Speaking to the mortal seduction of Aqualung, Koons is very instructive: "This is one of the bronzes that was there to seduce as a tool for equilibrium, and this always reminded me of the venus of Willendorf. Very voluptuous with all of these curves just like the Venus, and if you turn it around in the back you have your emergency ripcord so, if you go for equilibrium and you panic, you can resurface. Now if somebody did go for equilibrium and they had that lifevest on, and for some reason they panicked but were able to get it off and resurface, then they would see the lifeboat waiting. But if they got in thinking that they had found their salvation, they would only find that there is no salvation because the bronze lifeboat weighs over six hundred pounds and it's just going to take you right back down," (J. Koons, "Equilibrium," Jeff Koons, San Francisco, 1992, p. 67).
This is also, of course, a piece about consumer desire. Like the Venus of Willendorf, one wants to touch it, to tactilely explore its clasps, pouches, pockets, hoses, knobs and tanks. The interior looks like a strange womb and every detail is fetishized. Here, Koons replicates the way in which desire is produced and packaged in our capitalistic, consumer-oriented world. Indeed, Koons has said that Aqualung is "involved with... the difficulty of maintaining one's psychic equilibrium (or balance) in a commodity oriented world." Everyday, there is a new vacuum cleaner, basketball star, model, or car that we pine for.
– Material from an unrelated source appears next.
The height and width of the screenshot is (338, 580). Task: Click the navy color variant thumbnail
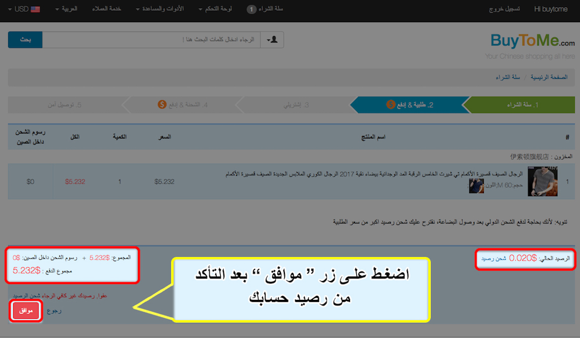476,186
Aqualung speaks to the chimerical nature of these phony strongholds in a valueless world of mortal freefall.
The very title of this piece, Aqualung, is about the inevitability of mortality in our artificial and material world. We need a constantly refreshed balance of air inside and outside our lungs to survive. On the ground, we are somehow able to maintain this equilibrium for some years. But we are not meant to have an aqualung. We are not fish. We are not supposed to be able to explore the depths by transgressing nature. And yet, somehow, we have invented tools that allow us to be so pompously decadent. By recasting this aqualung in bronze, Koons reminds us that "...death is the fundamental state of being," (Angelika Muthesius, Jeff Koons, Cologne, 1992, p. 20).